Bu üçü de gündemde.

Hangisini yazalım? Üçünden de biraz yazalım izninizle.

Samsun Büyükşehir Belediye Başkanlığına nihayet, Nasreddin Hoca gibi kuyudan Hilali kuyudan çıkarır gibi çekerek bir AK PARTİLİ Başkan getirdik. On yedi yılda Samsunlular ancak başarabilmişlerdir.

Hayırlı olsun diyor ve bundan sonraki çalışmalarının inşallah seçim çalışmaları gibi olmamasını diliyorum. Anti parantez ifade edelim ki, seçim süreci iyi yönetilememiştir. Seçim propaganda sürecinde AK PARTİLİLER GOLLERİNİ HEP KENDİ KALELERİNE ATMIŞLARDIR.

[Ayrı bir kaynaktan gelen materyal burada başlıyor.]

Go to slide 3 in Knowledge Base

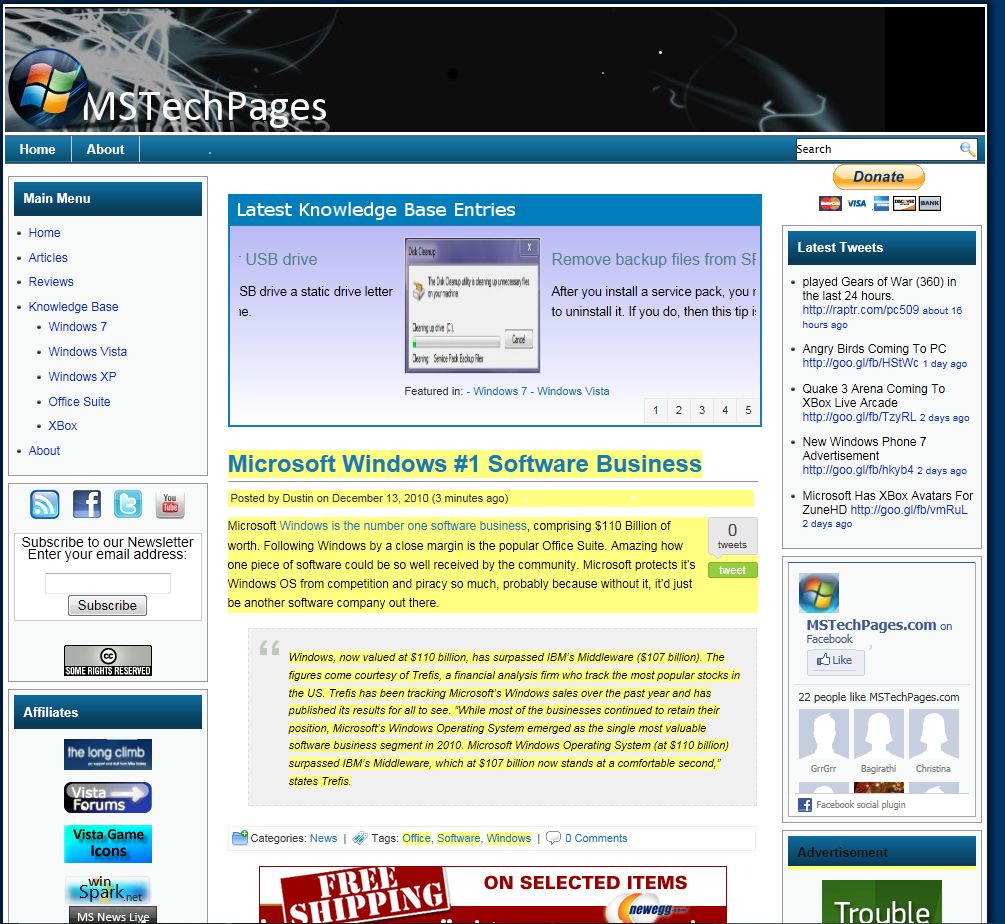tap(702, 410)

Gelelim İslamcılara ve FETÖÇÜLERE: Bu iki grubun gelip dayandığı ortak iki noktaya işaret etmek istiyoruz.

Her şeyden önce AK PARTİ kurulurken İslamcılık iddiasıyla kurulmamıştır ama omurgasını İslamcılar meydana getirmekteydi. Partinin doğal ve şimdiki lideri partisinin çalışmalarında İslami değerleri referans almayacağını deklere etmişti.

Belirtmekte yarar vardır ki, gerek seçimle ve gerekse tayinle bünyesine bir çok İslamcı istihdam etmiştir.

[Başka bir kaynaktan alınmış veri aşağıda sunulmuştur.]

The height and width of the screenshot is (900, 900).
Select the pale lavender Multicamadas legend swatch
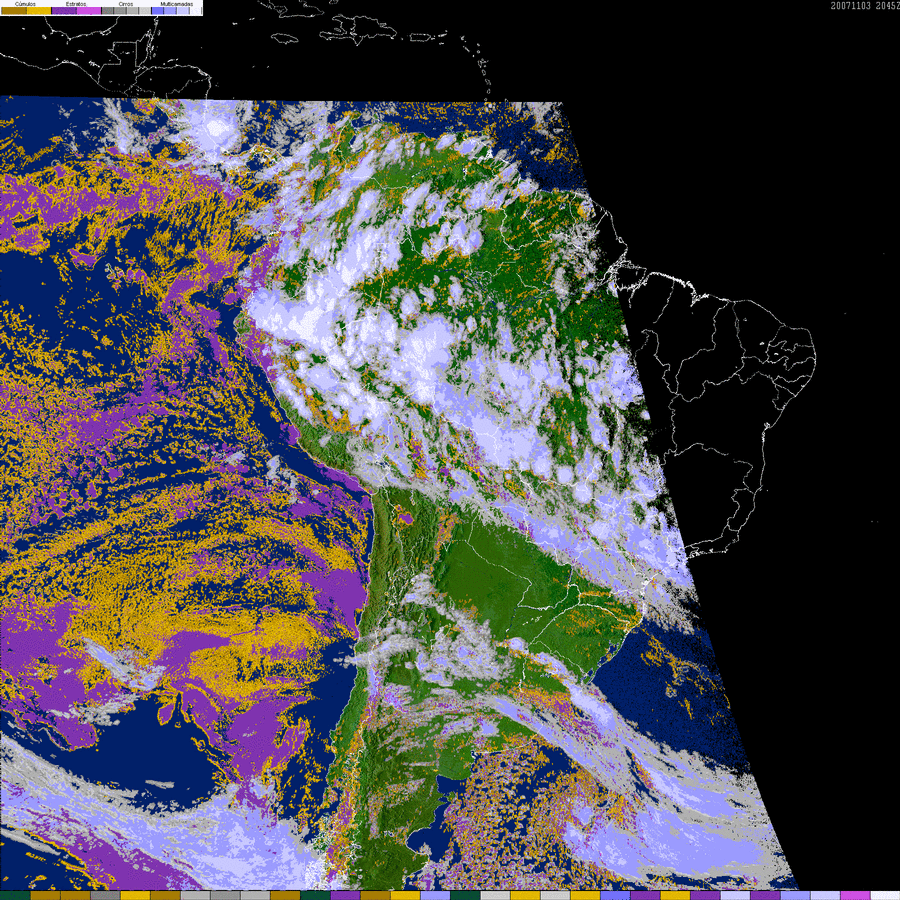(183, 10)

Burada fırsata dönüştürülen iki önemli alan ortaya çıkmıştır:

Bunlardan birincisi, ticaret yani para; İkincisi ise bürokratik yükselme yani makam.

Bu iki alanı herkes kendi çıkarına kullandı. Birincileri hiçbir ölçü tanımaksızın Karun gibi mal biriktirmeyi, diğerleri de Firavun gibi yükselmeyi hedefledi.

Peki, bu işin FETÖ'cülerle ilgisi nedir?

FETÖ de gençleri yüksel tahsil sonrası makamlarla kandırmıştır. Aynı yapıyı destekleyen orta direği de zenginleştirmiştir.

Sonuçta din ve dindarlık kisvesi altında İslamcılar siyasal iktidarı, FETÖ'cüler de devleti ellerine geçirmeye çalışmışlardır.

Böylelikle İslamcılar 150 yıllık sevdalarını, FETÖ'çüler de ülkenin 50 yıllık birikimini yok etmişlerdir. Her iki gurubun ortak kötü noktası dini dünyevileştirip amaçları için kullanmalarıdır.

Dileriz ki, Müslümanlar bu yanlışlarına( dini dünyevi amaçlar uğruna harcamada) ısrarcı olmazlar. Kaybeden din değil insandır. İslam davasının sahibi Allah'tır. Bu davaya sarılanlar dünyada ve ahirette kurtulurlar. Selam ve sevgi ile…

[email protected]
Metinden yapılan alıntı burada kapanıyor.